"Quiet Noise", a solo exhibition by the pioneer of sound arts, Fujui Wang. Quiet Noise is in an existent but opaque state, a form of exploration of the sporadic connections between the urban sounds and the space. 2 sound installations and 6 prints will be shown in the space.
The discoveries regarding the using of electricity precipitated the Second Industrial Revolution. Electricity ran through cities like blood in the veins in human bodies, converting dashing, invisible electromagnetic waves into sounds through coils and shaping electromagnetic soundscapes of the cities. There is an interactive installation in the main exhibition space which deconstructed the recorded electromagnetic soundscape. Audiences need to hold a special instrument and walk into the electrified aluminum frames hung from the ceiling, a metaphor of buildings in the city, in order to hear the electromagnetic soundscapes Fujui Wang had recorded.

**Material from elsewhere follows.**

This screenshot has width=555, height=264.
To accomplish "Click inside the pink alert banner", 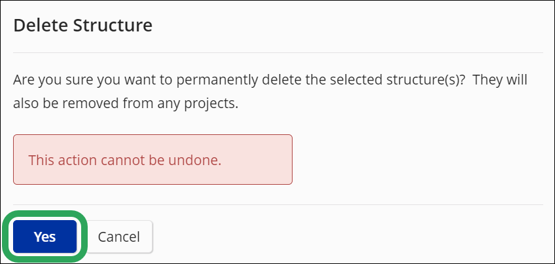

In the other installation, audiences need to stand in between a custom made transparent speakers in order to listen the sounds Fujui had recorded in the MRT cars of the same line for 100 days: Continuous, boisterous, blurry, repetitious, mechanical sounds which we seem to hear infinite sounds without really hearing anything. Form the audio state of a certain urban space, noisy as it might be, it is also tranquil.
Fujui Wang, Head of the Trans-Sonic Lab in center for art and techology of Taipei National University of the Arts, specializes in sound Art and Interactive Art. Fujui Wang is the pioneer of Sound Art in Taiwan, who established the first experimental sound zine-label NOISE-Taiwan in 1993.
In 2000 Wang joined ETAT and initiated BIAS Sound Art Exhibition and Sound Art Prize in the Digital Art Awards Taipei. His arts activities contribute to enhancing Sound Art as a new genre in Taiwan's art scene. He has curated The Digital Art Festival Taipei and "TranSonic" sound art festival. Fujui Wang is dedicated to making and promoting Sound Art and Digital Art creativity in more than a decade.